* SUPPLIED RECORDS *
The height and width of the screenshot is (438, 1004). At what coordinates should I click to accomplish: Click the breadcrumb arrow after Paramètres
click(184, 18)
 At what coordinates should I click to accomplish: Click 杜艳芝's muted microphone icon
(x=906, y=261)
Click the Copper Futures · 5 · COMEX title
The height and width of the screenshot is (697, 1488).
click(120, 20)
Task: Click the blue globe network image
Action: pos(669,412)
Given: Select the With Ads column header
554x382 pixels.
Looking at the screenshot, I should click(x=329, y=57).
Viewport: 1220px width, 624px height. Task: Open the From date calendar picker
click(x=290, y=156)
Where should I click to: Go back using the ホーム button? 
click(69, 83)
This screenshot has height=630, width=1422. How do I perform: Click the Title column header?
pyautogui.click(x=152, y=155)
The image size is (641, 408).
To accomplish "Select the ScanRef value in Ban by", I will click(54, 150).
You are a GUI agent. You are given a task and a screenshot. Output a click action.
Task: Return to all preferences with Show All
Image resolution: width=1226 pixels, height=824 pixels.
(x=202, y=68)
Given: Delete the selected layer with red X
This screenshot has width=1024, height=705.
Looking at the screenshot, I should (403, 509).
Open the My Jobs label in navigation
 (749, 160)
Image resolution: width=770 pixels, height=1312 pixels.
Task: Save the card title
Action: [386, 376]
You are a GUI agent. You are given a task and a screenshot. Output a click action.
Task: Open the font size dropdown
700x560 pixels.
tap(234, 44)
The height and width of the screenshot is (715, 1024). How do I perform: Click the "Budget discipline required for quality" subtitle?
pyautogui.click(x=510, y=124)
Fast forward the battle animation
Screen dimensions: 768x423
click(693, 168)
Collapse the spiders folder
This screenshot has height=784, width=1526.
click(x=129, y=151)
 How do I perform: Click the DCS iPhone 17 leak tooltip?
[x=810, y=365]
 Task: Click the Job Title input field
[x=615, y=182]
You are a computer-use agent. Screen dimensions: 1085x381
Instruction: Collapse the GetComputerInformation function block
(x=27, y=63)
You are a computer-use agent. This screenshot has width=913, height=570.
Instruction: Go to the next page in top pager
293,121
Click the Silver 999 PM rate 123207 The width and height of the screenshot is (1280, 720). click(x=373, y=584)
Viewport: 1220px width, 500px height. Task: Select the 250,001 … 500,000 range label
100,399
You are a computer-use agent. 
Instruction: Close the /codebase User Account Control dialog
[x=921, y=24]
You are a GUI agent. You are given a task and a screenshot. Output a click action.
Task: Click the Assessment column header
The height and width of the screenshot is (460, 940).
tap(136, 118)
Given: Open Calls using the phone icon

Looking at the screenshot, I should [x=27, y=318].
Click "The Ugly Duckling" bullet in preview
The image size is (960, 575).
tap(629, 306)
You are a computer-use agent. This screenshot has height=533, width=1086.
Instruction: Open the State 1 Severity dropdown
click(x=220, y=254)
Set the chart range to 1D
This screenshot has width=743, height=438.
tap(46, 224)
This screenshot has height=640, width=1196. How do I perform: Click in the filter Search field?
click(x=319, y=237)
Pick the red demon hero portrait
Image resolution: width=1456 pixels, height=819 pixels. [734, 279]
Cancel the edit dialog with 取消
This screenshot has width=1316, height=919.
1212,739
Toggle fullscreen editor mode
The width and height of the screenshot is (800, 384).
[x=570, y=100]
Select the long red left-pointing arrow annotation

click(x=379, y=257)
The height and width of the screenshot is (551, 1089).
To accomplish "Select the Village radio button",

* DIRECTIONS FOR THIS TASK *
In the entries above, find each line that has the word "agent". Copy it.

* ANSWER FOR THE TASK *
You are a GUI agent. You are given a task and a screenshot. Output a click action.
You are a GUI agent. You are given a task and a screenshot. Output a click action.
You are a computer-use agent. Screen dimensions: 1085x381
You are a computer-use agent. This screenshot has width=913, height=570.
You are a computer-use agent. 
You are a GUI agent. You are given a task and a screenshot. Output a click action.
You are a computer-use agent. This screenshot has height=533, width=1086.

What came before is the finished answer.